== EXCERPT PROVIDED ==

I am still unclear due to what I came across in a Cisco Press Book which says:
The transcoder has to be deployed close to the device that supports only G.711 or G.722. That device sends a G.711 or G.722 stream to the transcoder, which transcodes the audio to a low-bandwidth codec, such as G.729, all in real time. The G.729 voice stream is then sent from the transcoder to the other device, such as a phone located at a remote site, over the IP WAN. It is important to avoid transcoding more than one time in a single call flow whenever possible because the audio quality may be significantly reduced.
It is important for the media resource group list to be configured so that the device that is limited to the higher-bandwidth codec is the one that requests the transcoder media resource. For example, if only G.729 is permitted between two IP Phones, but one IP Phone supports only G.711, the phone using G.729 that cannot comply with the permitted codec is the one that requests a transcoder. Therefore, the media resource group list of this phone requires access to a transcoder, which should be physically located close to the requesting device. Regions have to be set up in such a way that the requesting phone is allowed to use G.711 to the transcoder. This call leg is also subject to region configuration.

===
== SUPPLIED INFORMATION ==

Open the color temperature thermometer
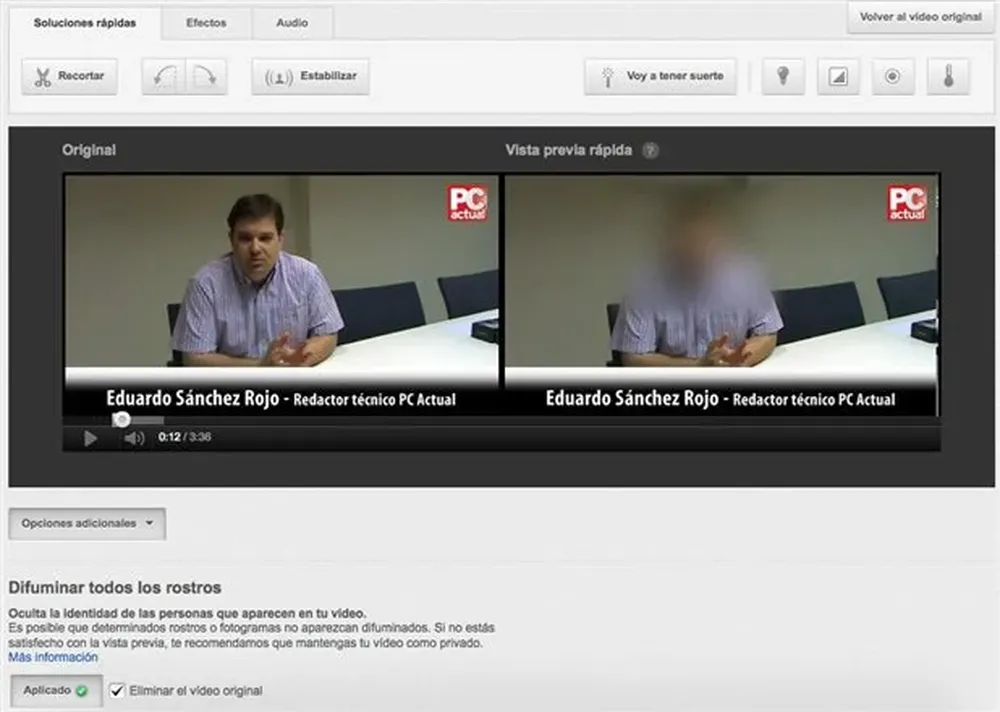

===

● WRITTEN REQUEST 1:
In the passage on transcoder placement, why should transcoding more than once in a single call flow be avoided?
● WRITTEN REQUEST 2:
Resume the passage on transcoder placement after its final sentence and continue it.

● TASK RESULT 1:
The audio quality may be significantly reduced.

● TASK RESULT 2:
The first paragraph agrees with what you said. However, I am confused by the second pargagraph which seems to contract the first paragraph by saying that the trascoder should be physically located close to the requesting device, which would be g.729.
It basically means that if the region between your device and mrgl should be g711/g722 high bw codecs and it can transcode to g729 etc, if the region relationship is g729 you cannot do a g711 transcode (basically you can get less from more, however you cannot get more from less)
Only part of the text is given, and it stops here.